[libvirt] [PATCH] Support CPU less NUMA node.
Feng, Shaohe
shaohe.feng at intel.com
Thu Apr 20 11:22:49 UTC 2017
Thanks Peter for the comments.
Will update it in the next version.
On 2017年04月20日 19:17, Peter Krempa wrote:
> On Thu, Apr 20, 2017 at 03:49:29 +0000, Shaohe Feng wrote:
>> Some platform NUMA node does not include cpu, such as Phi.
>>
>> This patch support CPU less NUMA node.
>> But there must be one CPU cell node for a guest.
>> Also must assign the host nodeset for this guest cell node.
> Additionally to the review below:
>
> Did qemu always support this? If not, you need to add code which will
> allow such configuration only if qemu supports this (adding a capability
> bit etc ...).
need to check it.
> Also please elaborat how is this better than adding a regular numa node
> whith cpus which are disabled. In such case you can still add more cpus
> via the hotplug API in case you desire so.

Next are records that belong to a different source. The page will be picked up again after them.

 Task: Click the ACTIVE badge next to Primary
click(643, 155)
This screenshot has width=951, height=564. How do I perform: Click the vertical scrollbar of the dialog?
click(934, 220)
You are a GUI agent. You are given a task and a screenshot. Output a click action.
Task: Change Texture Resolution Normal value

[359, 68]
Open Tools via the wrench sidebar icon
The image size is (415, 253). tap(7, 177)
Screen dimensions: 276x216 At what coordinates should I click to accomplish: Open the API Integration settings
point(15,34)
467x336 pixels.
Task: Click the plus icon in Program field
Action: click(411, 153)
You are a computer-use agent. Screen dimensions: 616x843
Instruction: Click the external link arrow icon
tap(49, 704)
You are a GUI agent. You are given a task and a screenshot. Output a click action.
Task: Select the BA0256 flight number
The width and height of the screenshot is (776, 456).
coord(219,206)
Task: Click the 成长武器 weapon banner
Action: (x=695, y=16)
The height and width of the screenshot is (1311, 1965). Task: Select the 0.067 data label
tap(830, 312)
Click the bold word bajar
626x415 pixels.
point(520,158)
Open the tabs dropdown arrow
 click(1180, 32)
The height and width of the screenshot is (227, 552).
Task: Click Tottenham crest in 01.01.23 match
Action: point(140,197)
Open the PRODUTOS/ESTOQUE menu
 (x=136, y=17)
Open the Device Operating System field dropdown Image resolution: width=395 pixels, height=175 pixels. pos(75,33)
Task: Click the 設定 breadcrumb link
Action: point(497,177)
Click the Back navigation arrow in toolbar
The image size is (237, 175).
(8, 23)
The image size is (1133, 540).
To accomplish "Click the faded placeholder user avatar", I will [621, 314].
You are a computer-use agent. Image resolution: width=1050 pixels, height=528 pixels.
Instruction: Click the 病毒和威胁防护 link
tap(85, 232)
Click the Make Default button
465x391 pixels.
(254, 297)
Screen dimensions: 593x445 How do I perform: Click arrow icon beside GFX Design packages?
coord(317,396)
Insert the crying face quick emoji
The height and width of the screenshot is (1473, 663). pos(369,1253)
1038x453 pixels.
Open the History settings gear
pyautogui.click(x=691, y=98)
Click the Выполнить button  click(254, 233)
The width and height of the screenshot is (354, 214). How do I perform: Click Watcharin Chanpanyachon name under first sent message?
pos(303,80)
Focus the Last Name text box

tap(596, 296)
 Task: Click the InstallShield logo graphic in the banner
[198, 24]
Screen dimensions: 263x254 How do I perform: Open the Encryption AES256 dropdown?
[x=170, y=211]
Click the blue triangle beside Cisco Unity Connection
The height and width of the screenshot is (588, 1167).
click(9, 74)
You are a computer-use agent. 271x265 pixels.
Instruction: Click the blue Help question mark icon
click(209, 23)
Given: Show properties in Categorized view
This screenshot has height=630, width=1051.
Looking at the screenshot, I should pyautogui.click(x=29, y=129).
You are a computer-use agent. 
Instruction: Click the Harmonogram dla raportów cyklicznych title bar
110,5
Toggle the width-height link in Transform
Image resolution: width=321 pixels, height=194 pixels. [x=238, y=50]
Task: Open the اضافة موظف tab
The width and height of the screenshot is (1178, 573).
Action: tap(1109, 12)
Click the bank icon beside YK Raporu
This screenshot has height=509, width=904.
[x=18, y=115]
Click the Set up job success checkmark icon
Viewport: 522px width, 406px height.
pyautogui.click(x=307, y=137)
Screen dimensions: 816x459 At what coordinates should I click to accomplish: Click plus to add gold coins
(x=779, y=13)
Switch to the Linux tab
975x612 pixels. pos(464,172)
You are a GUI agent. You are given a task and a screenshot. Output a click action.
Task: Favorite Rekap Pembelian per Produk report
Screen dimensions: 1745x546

do you means add an extra attribute "disable" for cpus?
such as
<cell id='1' cpus="" cpu_disable="true" "memory='512000' unit='KiB'/>
?
>
>
>> please enable numactl with "--with-numactl" for libvirt config.
>>
>> Test this patch:
>> 1. define a numa cell without "cpus", such as cell 1.
>> <numatune>
>> <memnode cellid='1' mode='strict' nodeset='0'/>
>> </numatune>
>> <cpu>
>> <numa>
>> <cell id='0' cpus='0-1' memory='512000' unit='KiB'/>
>> <cell id='1' memory='512000' unit='KiB'/>
>> </numa>
>> </cpu>
>>
>> libvirt can edit and start the VM successfully.
>>
>> 2. define a numa cell without "cpus", without nodeset.
>> <cpu>
>> <numa>
>> <cell id='0' cpus='0-1' memory='512000' unit='KiB'/>
>> <cell id='1' memory='512000' unit='KiB'/>
> The cpus attribute is not optional in the schema, nor does your patch
> make it optional. This will make suxh XML invalid.
Yes, forget this change.
--- a/docs/schemas/cputypes.rng
+++ b/docs/schemas/cputypes.rng
@@ -110,9 +110,11 @@
<ref name="unsignedInt"/>
</attribute>
</optional>
- <attribute name="cpus">
- <ref name="cpuset"/>
- </attribute>
+ <optional>
+ <attribute name="cpus">
+ <ref name="cpuset"/>
+ </attribute>
+ </optional>
>
>> </numa>
>> </cpu>
>>
>> This case, libvirt will failed to edit the CPUS.
>> ---
>> src/conf/domain_conf.c | 4 +++
>> src/conf/numa_conf.c | 89 ++++++++++++++++++++++++++++++++++---------------
>> src/conf/numa_conf.h | 2 ++
>> src/qemu/qemu_command.c | 12 ++++---
>> src/util/virbitmap.c | 10 ++++--
>> 5 files changed, 83 insertions(+), 34 deletions(-)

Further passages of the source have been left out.